Practitioners of theoretical computer science tend to view the topos mainly as a mathematical universe “inside which” one works. The first encounter with the topos is typically motivated by presheaves, which are functors $\mathscr{C}^{\mathrm{op}}\to\mathbf{Set}$; common examples include $\mathscr{C} = \omega$ for guarded recursion or step-indexing, $\mathscr{C} = \mathbf{FinSet}^{\mathrm{op}}$ for variable binding, etc. The lesson that many workers in computer science have learned is that the pitifully bureaucratic yawping involved in stating and substantiating the laws for families of thingies that vary nicely in some other thingy can be eliminated with prejudice by simply working internally to a category of (pre)sheaves. We have saved many trees in Pittsburgh this way during the past couple years.
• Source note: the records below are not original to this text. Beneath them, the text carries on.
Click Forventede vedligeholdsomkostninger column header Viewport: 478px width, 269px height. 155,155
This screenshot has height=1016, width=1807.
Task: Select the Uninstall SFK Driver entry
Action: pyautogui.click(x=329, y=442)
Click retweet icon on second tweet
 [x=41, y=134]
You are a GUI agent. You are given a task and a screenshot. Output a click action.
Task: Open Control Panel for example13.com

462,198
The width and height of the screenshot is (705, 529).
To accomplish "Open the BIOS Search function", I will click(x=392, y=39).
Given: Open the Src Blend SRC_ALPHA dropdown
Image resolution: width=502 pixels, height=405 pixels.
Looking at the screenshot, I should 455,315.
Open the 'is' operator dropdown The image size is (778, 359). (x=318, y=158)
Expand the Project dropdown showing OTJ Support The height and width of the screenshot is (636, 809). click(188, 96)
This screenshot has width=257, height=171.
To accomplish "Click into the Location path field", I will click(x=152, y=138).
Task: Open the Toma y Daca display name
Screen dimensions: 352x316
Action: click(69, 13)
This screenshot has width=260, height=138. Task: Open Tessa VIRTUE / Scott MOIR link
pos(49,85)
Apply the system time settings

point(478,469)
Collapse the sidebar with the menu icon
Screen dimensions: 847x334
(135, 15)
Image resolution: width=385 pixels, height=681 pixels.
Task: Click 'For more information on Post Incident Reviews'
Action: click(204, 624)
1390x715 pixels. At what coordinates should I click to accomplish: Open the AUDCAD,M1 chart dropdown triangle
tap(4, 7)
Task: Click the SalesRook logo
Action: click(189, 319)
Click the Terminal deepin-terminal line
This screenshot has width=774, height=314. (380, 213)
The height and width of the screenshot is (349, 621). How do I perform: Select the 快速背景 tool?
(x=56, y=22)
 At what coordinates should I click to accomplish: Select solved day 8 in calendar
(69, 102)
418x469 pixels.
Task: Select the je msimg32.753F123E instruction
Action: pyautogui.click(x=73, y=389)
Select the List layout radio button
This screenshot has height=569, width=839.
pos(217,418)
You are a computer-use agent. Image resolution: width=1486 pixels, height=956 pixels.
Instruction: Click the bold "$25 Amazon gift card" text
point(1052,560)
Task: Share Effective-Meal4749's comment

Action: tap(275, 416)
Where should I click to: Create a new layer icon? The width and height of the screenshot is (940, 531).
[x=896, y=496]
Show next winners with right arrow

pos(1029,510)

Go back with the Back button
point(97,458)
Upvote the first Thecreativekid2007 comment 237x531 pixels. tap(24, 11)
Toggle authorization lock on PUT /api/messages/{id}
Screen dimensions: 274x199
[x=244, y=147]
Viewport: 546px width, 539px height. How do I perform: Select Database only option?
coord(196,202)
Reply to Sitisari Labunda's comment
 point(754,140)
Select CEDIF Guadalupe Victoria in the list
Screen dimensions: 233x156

This was my own first rendezvous with the world of topoi — at the time, I was frustrated with the complexity of manually combining the already quite complex model of dependent type theory in partial equivalence relations (due to Stuart Allen) with variation in contexts of “clock names”, each of which is glued onto a copy of $\omega$, for the purpose of reducing coinduction to guarded recursion. My answer to this regrettable quagmire was to first develop the logic of clock-indexed guarded recursion in an abstract setting (a certain category of presheaves), and then develop the partial equivalence relation model internally to this logic:

<aside> 📖 S., Harper (2018). Guarded Computational Type Theory. LICS.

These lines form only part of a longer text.